JOBS |
a) Answer these questions from the Las Vegas condo boom article:
(i) How many high-rise condominium towers are under construction?
(ii) What position does Scott Adams hold?
(iii) Which Southern California places are named as having residential towers?
b) Please carry on the article about the Las Vegas condo boom from its final sentence.

ARTICLE |
Las Vegas Real Estate and Business News

February 06, 2006 at 8:17:41 PST
February 05, 2006
A taste of Manhattan
The recent condo boom could send Las Vegas urban living upward - and upscale
By Jennifer Shubinski
Las Vegas Sun

The city of perpetual makeover is about to go a little Manhattan. The little railroad town that became a casino center and then a sprawling suburbia is adding a dollop of upscale urban life with 16 high-rise condominium towers under construction and a promise of scores more on the way.

If the boom continues, and that could be a large "if," Las Vegas will slowly evolve into a city dotted with neighborhoods that bustle with street life, nightclubs, art galleries, restaurants - even urban grocery stores. In those areas, cars won't be king. Rockports will.

"It does represent a new way of living in the valley," said Scott Adams, business development director for Las Vegas, which is keenly interested in renewing its downtown core by adding high-rise residences. "It's not new in America. We're just catching up with the rest of the country in terms of a vertical lifestyle."

As Southern California built out, for example, residential towers popped up along the Wilshire Corridor and in Century City, Manhattan Beach and Santa Monica. Similar trends seem inevitable in the Las Vegas Valley, which is long on housing demand and short on land for new developments.

GIVEN INFORMATION |
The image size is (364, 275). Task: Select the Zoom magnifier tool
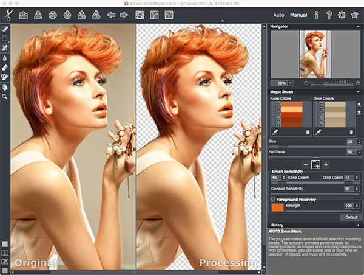click(x=5, y=96)
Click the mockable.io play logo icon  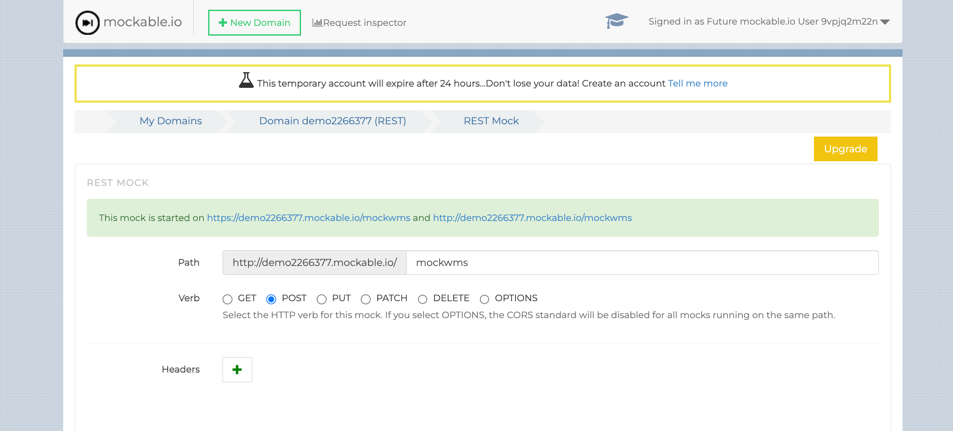87,22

TASK-BY-TASK ANSWERS |
a)
(i) 16
(ii) Business development director for Las Vegas
(iii) The Wilshire Corridor, Century City, Manhattan Beach and Santa Monica

b)
"We will see beautiful and amazing urban projects in multiple locations throughout Las Vegas," said Tim Sullivan, president of the San Diego-based Sullivan Group Real Estate Advisors.

Towers planned in the Las Vegas Strip corridor are getting the most attention at the moment and they will bear watching over the years. Condo residents will add a dimension never before present on the Strip: Wealthy homeowners who pay big property tax bills and, for those who live here permanently, have the right to vote. Will they want the same things as tourists and the casinos and other businesses whose preferences have always ruled?

Across the Las Vegas Valley, construction is under way that will add 5,875 high-rise units over the next two to three years. Experts say they see demand for up to 7,000 new units a year for the foreseeable future.

Even so, the valley's urbanization would be piecemeal and slow. A handful of the more than 105 proposed condo towers fell through last year, and an estimated 80 percent of the high-rise units sold so far have gone to investors or out-of-state buyers looking for second, third or even fourth homes, real estate experts say.

"Most of these people aren't going to live in these towers - they are real estate investments," said Robert Fielden, partner at RAFI Planning Architecture and Urban Design.

Year-round residents will likely trickle into those units only through resales.

· Of the 10 residential condominium towers under construction, three are expected to open this year: SoHo Lofts, Panorama Towers and Turnberry Place. One, Metropolis, has already opened. (For purposes of this article, under construction is defined as projects that have foundations and a building taking shape.)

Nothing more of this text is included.